New discoveries emphasize the need for immune resilience as a key variable in earning our way to longer, healthier lives. Midlife is a particularly active window of opportunity to build resilience, the body’s natural capacity to resist infection and illness. You can have a huge impact on this resilience, particularly from age 40 – 70. As individuals approach their seventies, their immune systems start to decline. This underscores the need for clinical and public health interventions in these critical years.
Research indicates that those who are immune resilient by age 40 have an enormous survival benefit. This amazing advantage can set them up for a lifetime of healthier outcomes. In return, they should mostly through middle age, enjoy an average survival benefit of 15.5 years. This is the case even when you compare them to people whose immune power first begins to wane. This phenomenon highlights the need for proactive monitoring of immune health as we age.
This allows for the first time, researchers say, to quantify immune resilience. Specifically, they quantify proteins critical for maintaining immune homeostasis. Together, these protein levels are good indicators of an individual’s overall immune resilience. For example, all else being equal people with strong immune responses enjoy a 15-year longer life expectancy than those who are immune resilient.
Lifestyle factors, such as quality diet and physical activity, play an essential role in improving immune resilience. Getting plenty of movement and nourishing your body with a variety of wholesome foods are time-tested recipes for supporting a strong immune system. To further narrow the focus, medical interventions and treatments have the potential to restore or maintain high levels of immune resilience.
To assist individuals in assessing their immune health, healthcare professionals recommend a group of blood tests that function as an “immune resilience checkup.” These diagnostics went on to be hugely important during the COVID-19 pandemic. They reproducibly validated which hospitalized patients would benefit from more aggressive treatments while focusing on immune response levels.
It’s important to recognize that immune resilience doesn’t necessarily bounce back even once the illness is gone. Handwashing and other hygiene protocols are powerful tools — they save millions of lives. They drop your chances of getting sick by around 90% and spare your immune system. As individuals progress through middle age, their immune resilience becomes more apparent with marked variability. Studies show that this unevenness does even out and is consistent by about age 70.
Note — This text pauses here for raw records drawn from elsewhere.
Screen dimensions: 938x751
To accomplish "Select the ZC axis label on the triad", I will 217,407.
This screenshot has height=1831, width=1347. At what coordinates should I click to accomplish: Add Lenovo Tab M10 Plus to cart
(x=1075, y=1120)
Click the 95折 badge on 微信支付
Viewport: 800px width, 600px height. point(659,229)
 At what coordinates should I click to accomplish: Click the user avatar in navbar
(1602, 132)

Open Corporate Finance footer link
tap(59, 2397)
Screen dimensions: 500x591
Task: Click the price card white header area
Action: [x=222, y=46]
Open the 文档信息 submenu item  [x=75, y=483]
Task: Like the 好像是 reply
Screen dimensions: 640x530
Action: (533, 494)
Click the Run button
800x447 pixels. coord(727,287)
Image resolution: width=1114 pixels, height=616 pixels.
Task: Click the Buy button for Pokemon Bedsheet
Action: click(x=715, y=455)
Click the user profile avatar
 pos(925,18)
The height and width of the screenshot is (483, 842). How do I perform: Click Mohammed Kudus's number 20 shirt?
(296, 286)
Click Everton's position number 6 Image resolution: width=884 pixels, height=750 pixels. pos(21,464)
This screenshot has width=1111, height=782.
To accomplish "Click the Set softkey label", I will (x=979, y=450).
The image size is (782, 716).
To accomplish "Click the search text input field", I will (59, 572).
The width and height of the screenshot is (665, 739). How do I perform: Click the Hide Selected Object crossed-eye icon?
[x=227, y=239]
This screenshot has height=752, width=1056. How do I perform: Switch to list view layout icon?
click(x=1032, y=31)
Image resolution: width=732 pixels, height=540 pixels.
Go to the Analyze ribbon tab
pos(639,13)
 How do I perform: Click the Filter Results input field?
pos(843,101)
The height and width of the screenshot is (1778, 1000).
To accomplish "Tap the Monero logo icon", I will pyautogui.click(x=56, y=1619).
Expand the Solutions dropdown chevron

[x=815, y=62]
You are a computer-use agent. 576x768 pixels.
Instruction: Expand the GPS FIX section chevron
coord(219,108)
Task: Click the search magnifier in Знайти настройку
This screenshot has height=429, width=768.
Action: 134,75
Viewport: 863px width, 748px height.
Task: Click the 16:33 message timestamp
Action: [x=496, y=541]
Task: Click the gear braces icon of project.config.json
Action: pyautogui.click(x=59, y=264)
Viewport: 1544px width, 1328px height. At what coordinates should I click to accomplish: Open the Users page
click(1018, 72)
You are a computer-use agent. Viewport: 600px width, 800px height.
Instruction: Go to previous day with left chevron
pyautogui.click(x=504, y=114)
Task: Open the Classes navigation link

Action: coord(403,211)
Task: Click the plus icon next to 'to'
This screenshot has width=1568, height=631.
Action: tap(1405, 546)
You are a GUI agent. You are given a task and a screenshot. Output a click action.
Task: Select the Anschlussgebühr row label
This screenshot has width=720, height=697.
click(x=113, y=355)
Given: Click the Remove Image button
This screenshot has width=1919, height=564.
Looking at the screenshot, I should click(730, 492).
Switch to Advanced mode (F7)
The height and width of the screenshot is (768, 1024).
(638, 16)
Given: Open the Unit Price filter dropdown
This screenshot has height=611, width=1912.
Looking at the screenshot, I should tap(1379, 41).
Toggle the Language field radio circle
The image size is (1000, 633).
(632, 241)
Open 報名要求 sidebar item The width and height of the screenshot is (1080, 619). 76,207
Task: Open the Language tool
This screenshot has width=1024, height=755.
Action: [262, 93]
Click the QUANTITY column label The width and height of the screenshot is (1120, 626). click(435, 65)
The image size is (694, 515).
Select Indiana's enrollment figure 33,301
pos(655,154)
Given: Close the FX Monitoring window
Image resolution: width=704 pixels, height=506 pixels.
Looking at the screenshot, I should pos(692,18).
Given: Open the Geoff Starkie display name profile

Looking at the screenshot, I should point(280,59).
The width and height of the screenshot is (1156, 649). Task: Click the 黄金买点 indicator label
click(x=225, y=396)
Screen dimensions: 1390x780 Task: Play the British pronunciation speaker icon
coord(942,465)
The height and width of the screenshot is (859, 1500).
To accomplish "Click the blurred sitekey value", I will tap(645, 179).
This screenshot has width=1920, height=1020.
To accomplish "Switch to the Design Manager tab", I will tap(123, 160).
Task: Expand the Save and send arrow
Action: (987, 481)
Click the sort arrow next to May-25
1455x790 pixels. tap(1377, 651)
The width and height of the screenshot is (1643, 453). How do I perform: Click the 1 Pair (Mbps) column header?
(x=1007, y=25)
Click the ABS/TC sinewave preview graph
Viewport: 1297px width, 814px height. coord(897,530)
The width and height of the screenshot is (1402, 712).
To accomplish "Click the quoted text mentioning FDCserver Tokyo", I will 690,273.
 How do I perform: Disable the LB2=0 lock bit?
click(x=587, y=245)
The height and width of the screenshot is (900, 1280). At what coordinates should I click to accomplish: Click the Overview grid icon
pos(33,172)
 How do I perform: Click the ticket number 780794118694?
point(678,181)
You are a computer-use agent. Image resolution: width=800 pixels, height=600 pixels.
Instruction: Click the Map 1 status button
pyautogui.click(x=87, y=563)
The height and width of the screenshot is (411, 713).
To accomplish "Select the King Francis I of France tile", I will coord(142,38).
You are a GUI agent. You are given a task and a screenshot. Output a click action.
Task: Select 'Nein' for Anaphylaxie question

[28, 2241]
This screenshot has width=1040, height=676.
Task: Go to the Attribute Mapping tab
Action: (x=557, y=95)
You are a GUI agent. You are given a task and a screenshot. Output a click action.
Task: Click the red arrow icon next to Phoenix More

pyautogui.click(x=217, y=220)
Current studies are underway to further explore how lifestyle modifications and medical treatments can assist individuals in restoring or maintaining high immune resilience as they age.
“We have similar aging rates, but very different health outcomes, which is what you call healthspan,” stated Dr. Sunil K. Ahuja, a prominent figure in immunology research. His speculative prognostications focus our attention not on helping people just to live longer, but helping them to live healthier lives for a longer time.
Dr. Ahuja pointed out potential concerns regarding younger individuals’ immune health: “If a 25-year-old person came to me and [had test values in the lowest range] for immune resilience, I’d be very concerned.”